Efficient Transformation of Linoleic Acid into 13(S)-Hydroxy-9,11-(Z,E)-octadecadienoic Acid Using Putative Lipoxygenases from Cyanobacteria

Enzymatic dioxygenation of unsaturated fatty acids by lipoxygenases (LOXs) represents a useful method in the transformation of bioresources for hydroperoxy and hydroxy fatty acids production. Difficulties in screening for optimal enzymes and in producing LOXs in sufficient quantity limit the large-scale application of LOXs. In this work, we identified three putative LOXs from Cyanobacteria, i.e., Ca-LOX from Calothrix sp. HK-06, Ri-LOX from Rivularia sp. PCC 7116, and Tb-LOX from Tolypothrix bouteillei VB521301. After heterologous expression in Escherichia coli and purification by HisTrap affinity chromatography, these LOXs showed high specific activities toward linoleic acid (73.1, 68.8, and 10.1 U mg–1 protein, respectively). All three enzymes were identified as linoleate 13S-lipoxygenases. Ca-LOX and Ri-LOX are the highest-activity LOXs yet reported, and Ri-LOX gave a high titer of 38.3 U/mL on heterologous expression in E. coli.

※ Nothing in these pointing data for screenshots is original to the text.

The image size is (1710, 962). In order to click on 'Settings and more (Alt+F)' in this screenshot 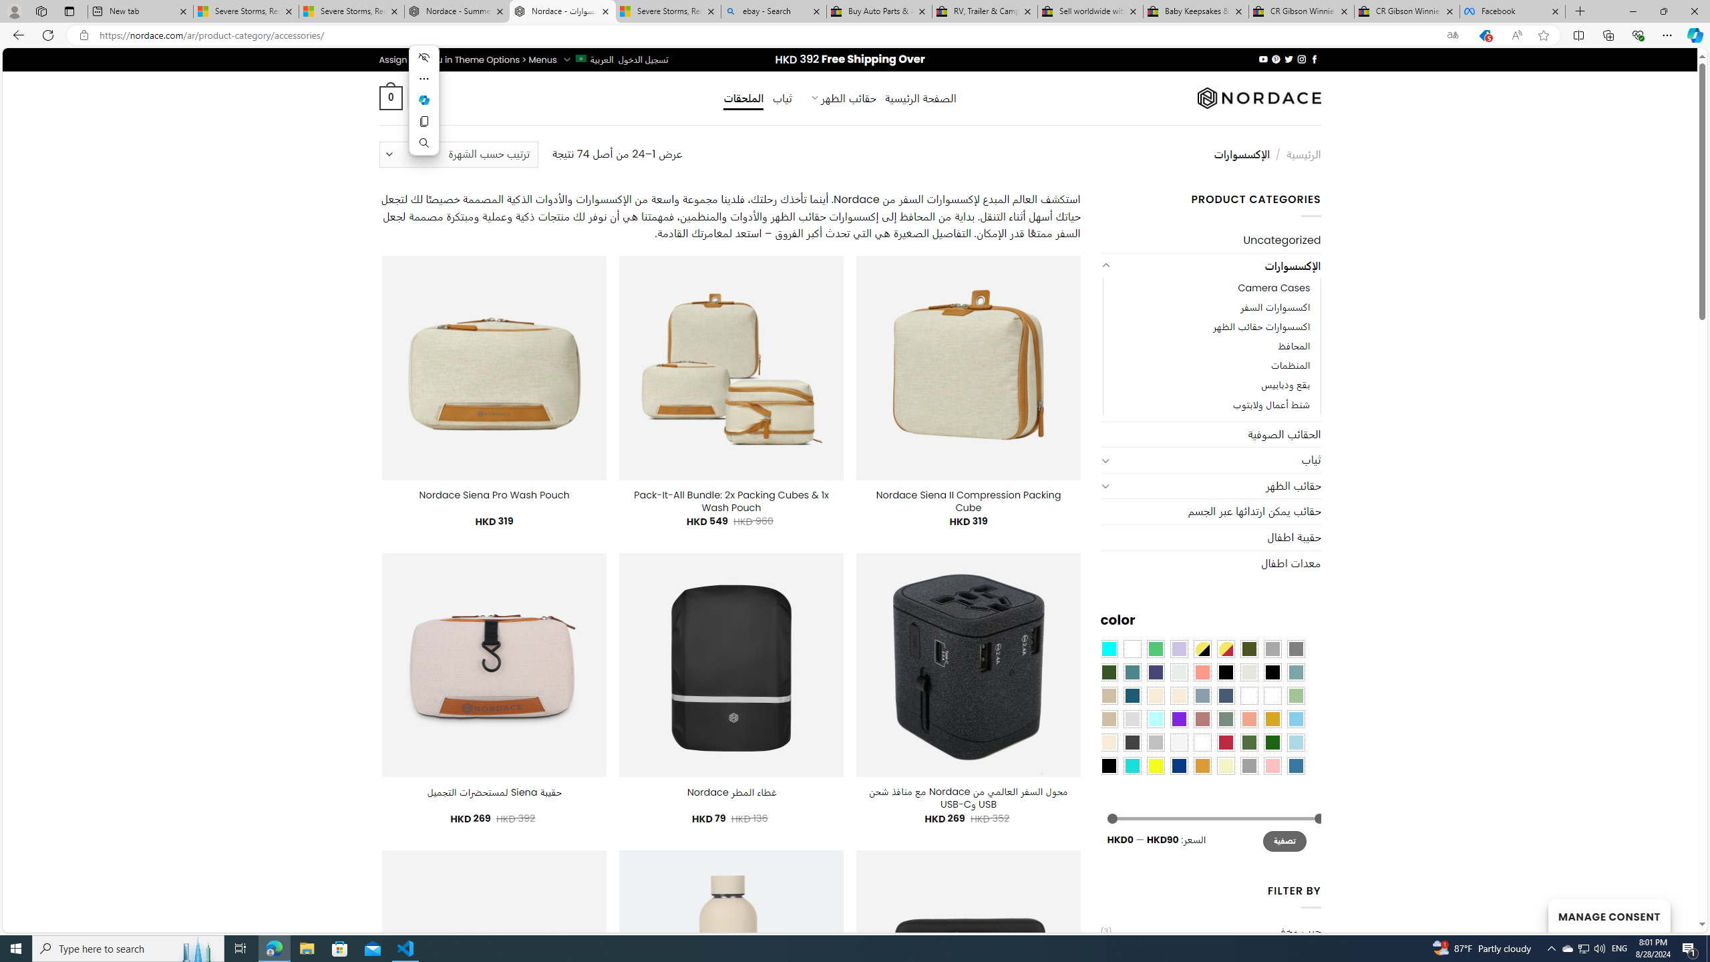, I will do `click(1666, 34)`.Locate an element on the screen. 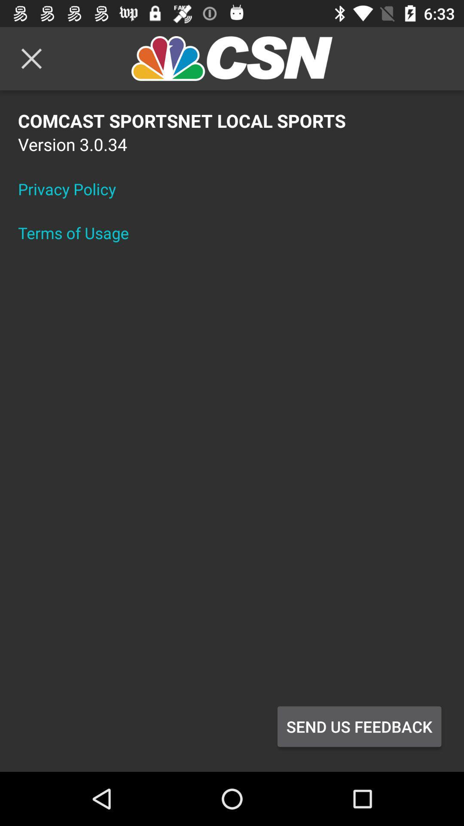  the icon below privacy policy icon is located at coordinates (79, 233).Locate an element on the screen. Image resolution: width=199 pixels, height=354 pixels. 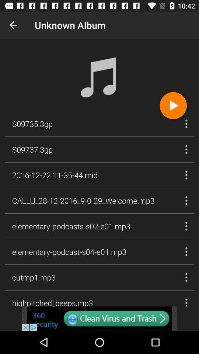
play is located at coordinates (173, 105). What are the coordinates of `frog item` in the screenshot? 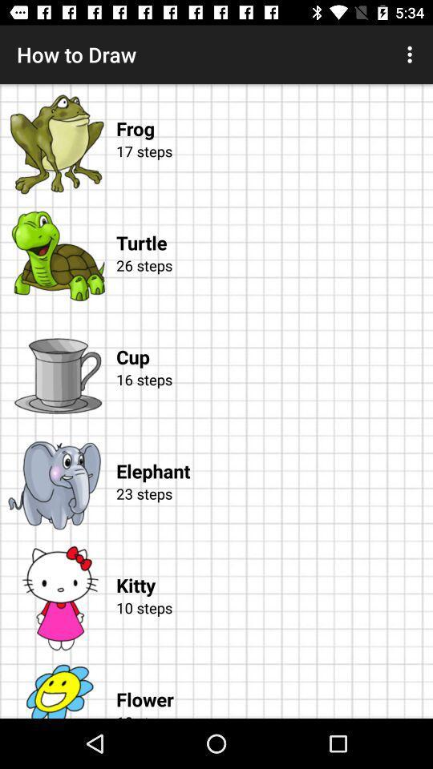 It's located at (273, 111). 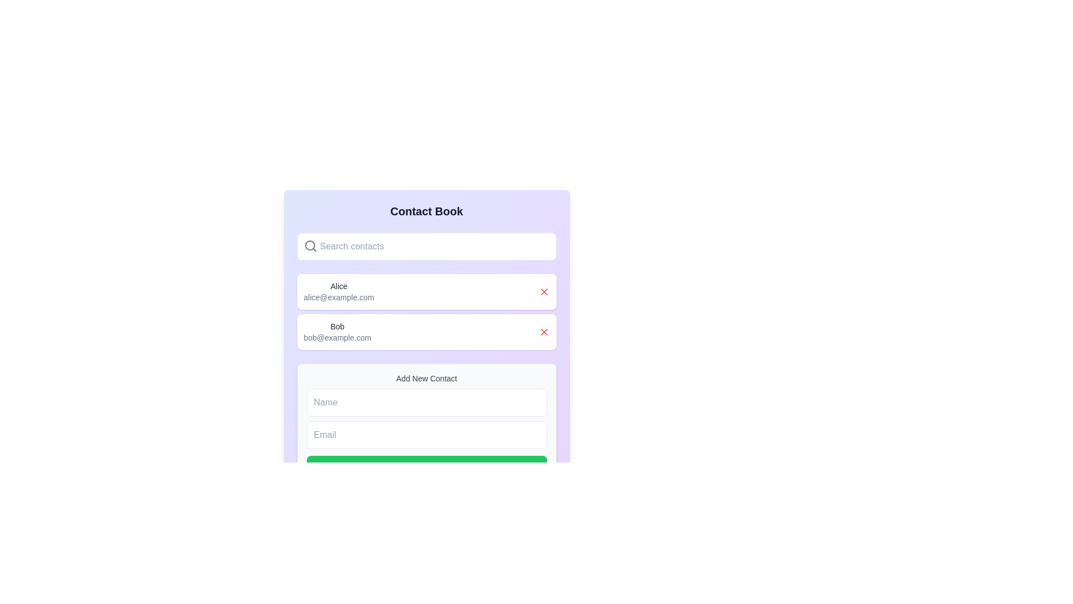 I want to click on the circular handle of the magnifying glass icon located at the left side of the 'Search contacts' bar, so click(x=310, y=245). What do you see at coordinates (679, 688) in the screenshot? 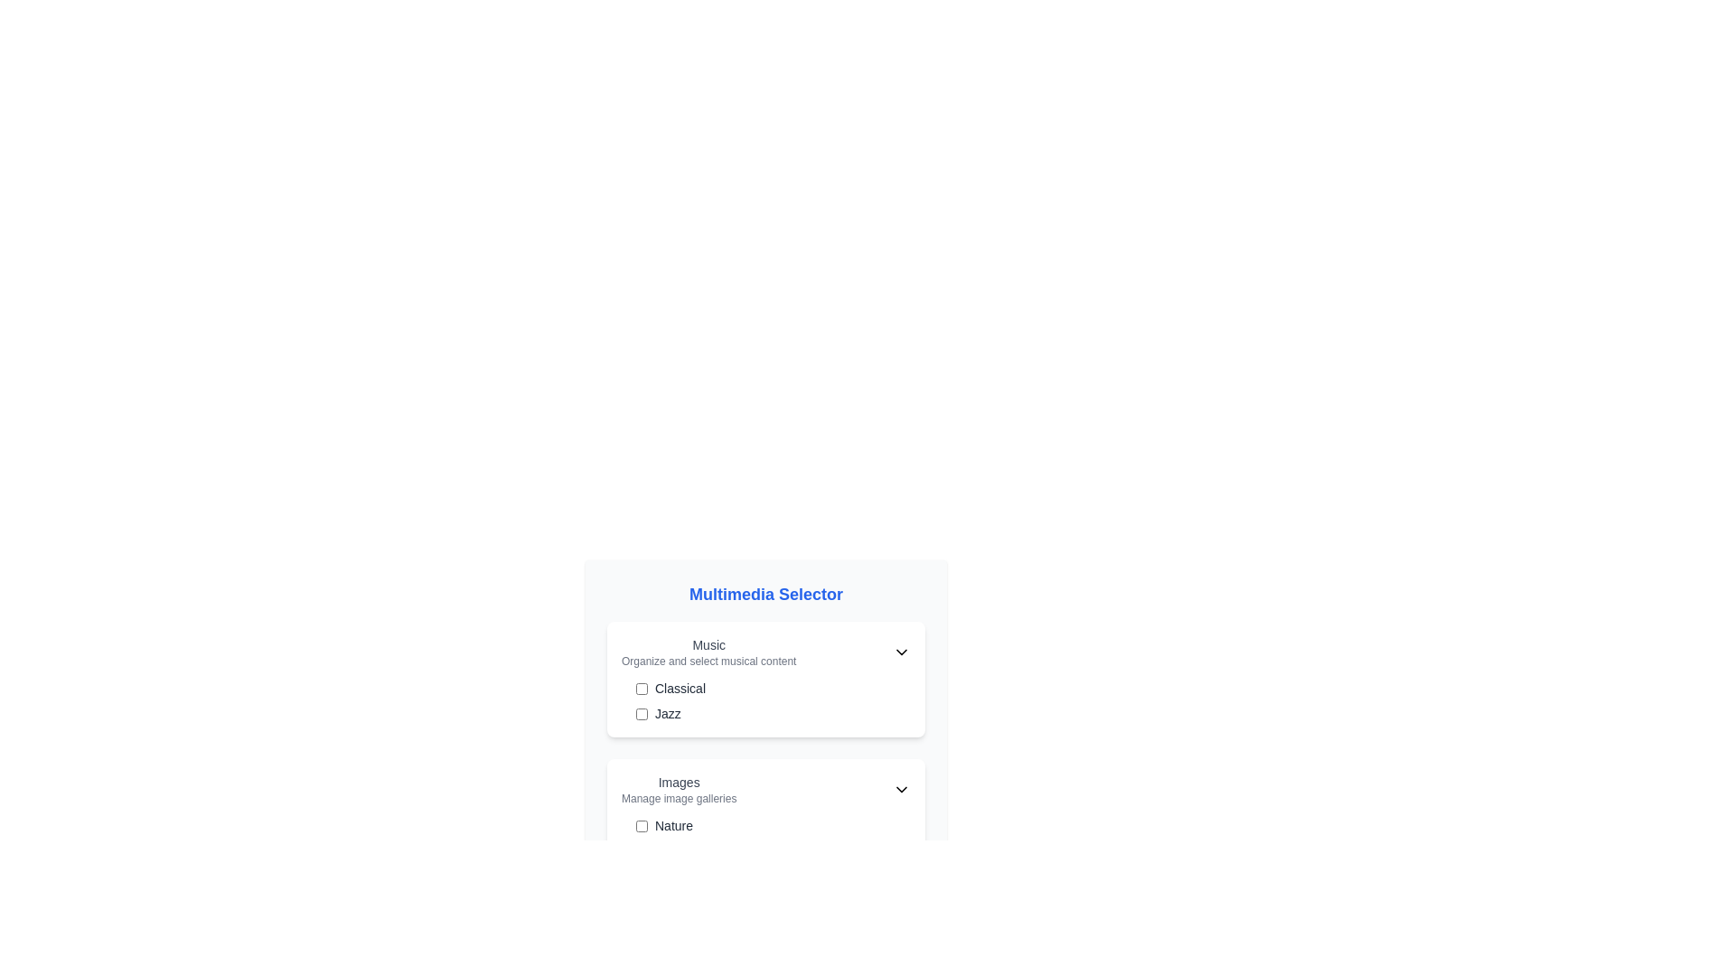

Consequently, by using Ri-LOX as an efficient biocatalyst with a subsequent reduction step, the renewable material linoleic acid was efficiently transformed into a value-added chemical, 13(S)-hydroxy-9,11-(Z,E)-octadecadienoic acid (13S-HODE), with an unprecedented space–time yield of 1008 g L–1 d–1, indicating great potential of this LOX for sustainable production of 13-HODE and its derivatives.